## Passage to read
★ ★ ★ ★

The record shows that as part of the arbitration process, Ms. Durant was given a test to determine whether she was capable of performing the Physical Tester job. The arbitrator found that she was not physically capable of doing the job. The arbitrator’s only comment about whether the test was related to the demands of the job was that “the test covered four regular items of the Physical Tester’s work . . . ”. Arbitration Award, p. 2. The Arbitration Award was authenticated by Ms. Durant at her deposition, and is properly part of the record.
Ms. Durant testified that she did not know what the Physical Tester job involved, but that she felt that she passed the test.
Ms. Durant’s admission that she does not know precisely what the Physical Tester’s job involves is not fatal to her claim. She testified that she felt that she passed the test, and that testimony is sufficient to create an issue of fact as to whether she was qualified for the position. In resisting a motion for summary judgment she is entitled to have her deposition testimony credited entirely, and she is entitled to every reasonable inference that can be drawn from her testimony. It is reasonable to infer that although Ms. Durant does not know all the duties involved in the job, she was certain that she performed the tasks assigned to her during the test without error. For example, the Court is required to infer that she in fact made a clear impression with the metal stamp, even though the arbitrator was of the opinion that she did not.2
Of course, the issue of whether Ms. Durant was qualified for the promotion is not dispositive of the case. In fact, the Court and the parties may be faced at trial with a very difficult issue of whether Ms. Durant could have suffered legal harm if (a) she was clearly unqualified for the job, but (b) one of the company’s reasons for refusing to promote her was her race. Compare Patmon v. Van Dorn Co., 498 F.2d 544 (6th Cir. 1974) with Marquez v. Omaha District Sales Office, Ford Division, 440 F.2d 1157 (8th Cir. 1971).

★ ★ ★ ★

## Provided material
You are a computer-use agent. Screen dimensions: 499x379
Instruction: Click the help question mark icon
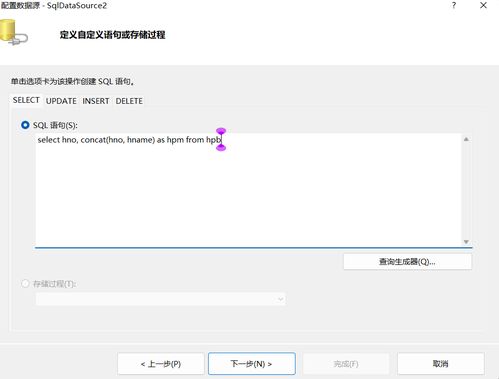pos(454,5)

★ ★ ★ ★

## What needs to be done
Rewrite the paragraph in the court ruling excerpt above that begins "The record shows that" as a short bulleted list, keeping its main facts.

## Written response
- During the arbitration process, Ms. Durant was given a test to determine whether she could perform the Physical Tester job.
- The arbitrator found she was not physically capable of doing the job.
- The arbitrator's only comment on whether the test related to the job's demands was that it covered four regular items of the Physical Tester's work.
- Ms. Durant authenticated the Arbitration Award at her deposition, so it is properly part of the record.